Saved entries
========================================================================

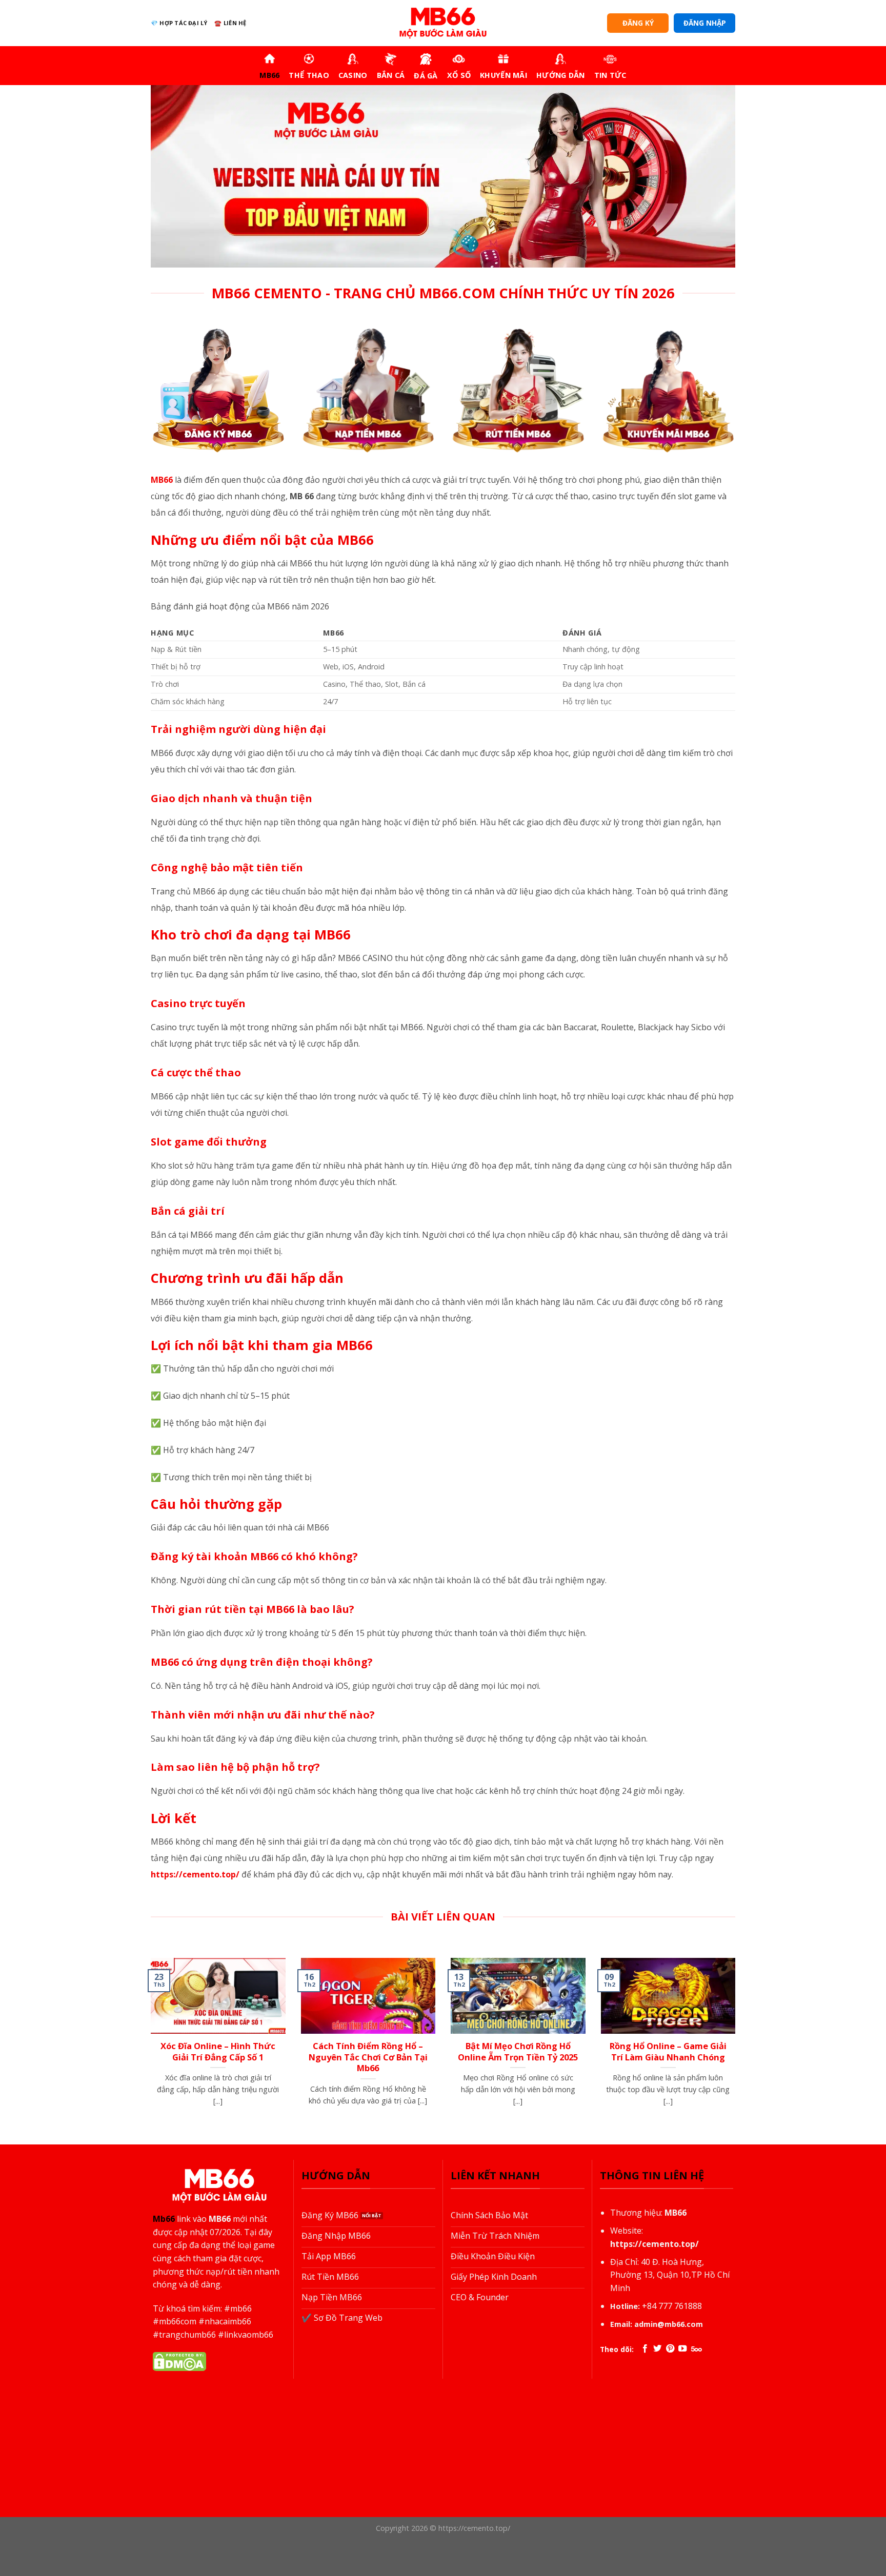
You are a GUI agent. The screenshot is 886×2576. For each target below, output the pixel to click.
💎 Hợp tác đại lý (179, 23)
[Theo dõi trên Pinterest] (670, 2349)
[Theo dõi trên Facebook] (645, 2349)
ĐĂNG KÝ (638, 23)
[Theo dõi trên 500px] (696, 2349)
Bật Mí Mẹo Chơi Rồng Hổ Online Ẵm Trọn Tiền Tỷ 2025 (518, 2051)
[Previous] (148, 2050)
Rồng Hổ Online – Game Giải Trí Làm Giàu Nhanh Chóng (668, 2051)
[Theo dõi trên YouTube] (682, 2349)
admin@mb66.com (668, 2324)
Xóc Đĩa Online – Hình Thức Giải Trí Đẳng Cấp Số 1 (217, 2051)
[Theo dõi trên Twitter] (657, 2349)
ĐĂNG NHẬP (704, 23)
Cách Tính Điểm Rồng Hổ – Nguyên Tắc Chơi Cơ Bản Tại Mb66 (368, 2057)
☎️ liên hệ (230, 23)
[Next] (737, 2050)
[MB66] (443, 23)
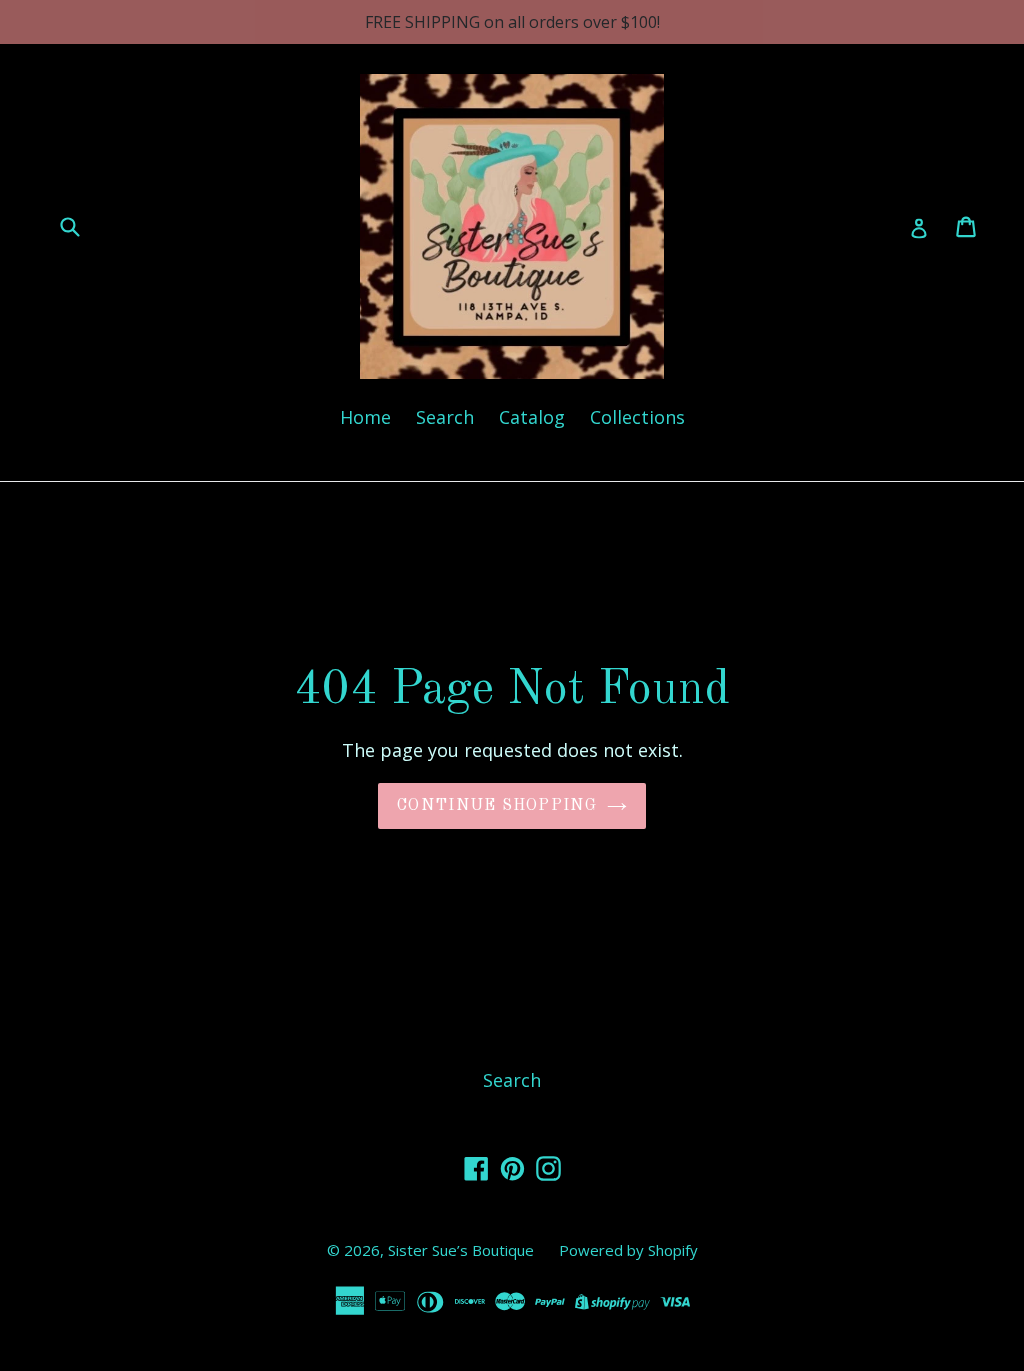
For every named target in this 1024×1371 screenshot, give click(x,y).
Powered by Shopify (628, 1250)
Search (445, 417)
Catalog (532, 417)
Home (365, 417)
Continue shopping (497, 806)
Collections (637, 417)
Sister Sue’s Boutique (461, 1250)
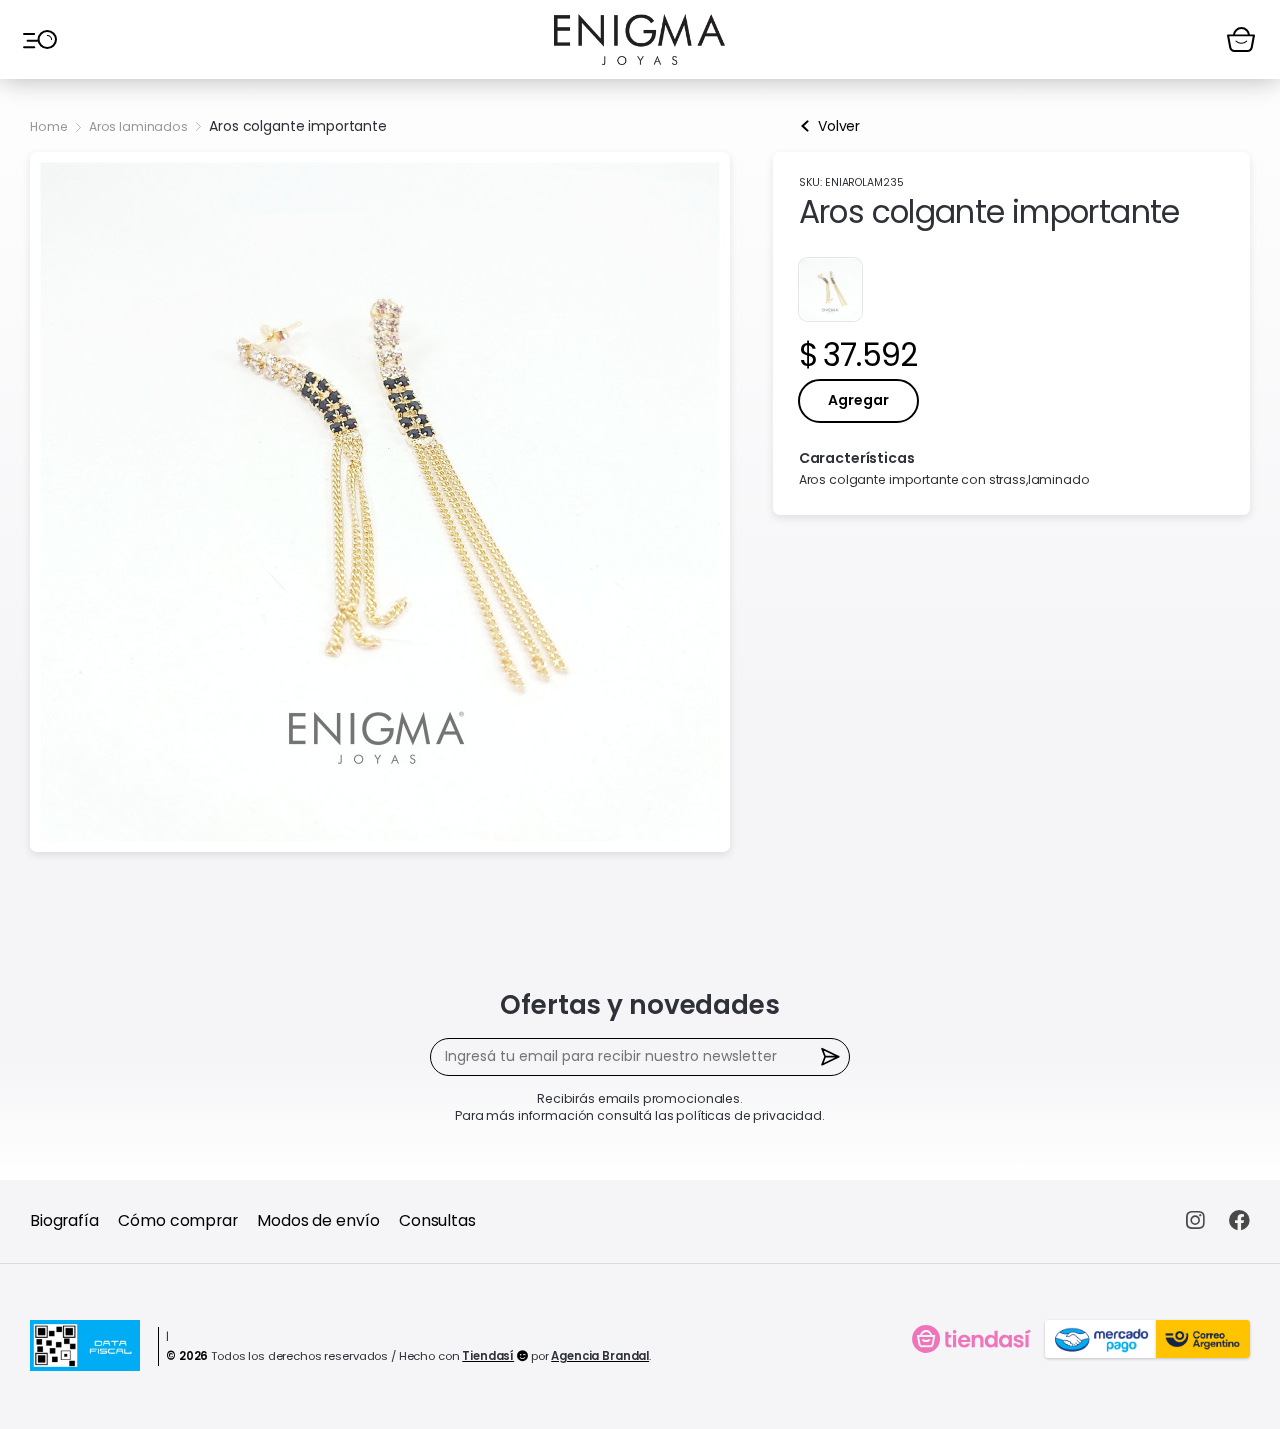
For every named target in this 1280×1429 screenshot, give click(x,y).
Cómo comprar (177, 1220)
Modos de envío (318, 1220)
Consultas (437, 1220)
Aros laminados (138, 126)
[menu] (39, 39)
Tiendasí (488, 1356)
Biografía (64, 1220)
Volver (839, 126)
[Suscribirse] (831, 1057)
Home (48, 126)
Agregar (858, 400)
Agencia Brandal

========================================================================

Exercise aim: Give back, exactly and with nothing added, the lines from the line with "Home (365, 417)" through the final line of the data, both included; leave pictures out.

Your solution:
Home (365, 417)
Continue shopping (497, 806)
Collections (637, 417)
Sister Sue’s Boutique (461, 1250)
For every named target in this 1280×1429 screenshot, give click(x,y).
Cómo comprar (177, 1220)
Modos de envío (318, 1220)
Consultas (437, 1220)
Aros laminados (138, 126)
[menu] (39, 39)
Tiendasí (488, 1356)
Biografía (64, 1220)
Volver (839, 126)
[Suscribirse] (831, 1057)
Home (48, 126)
Agregar (858, 400)
Agencia Brandal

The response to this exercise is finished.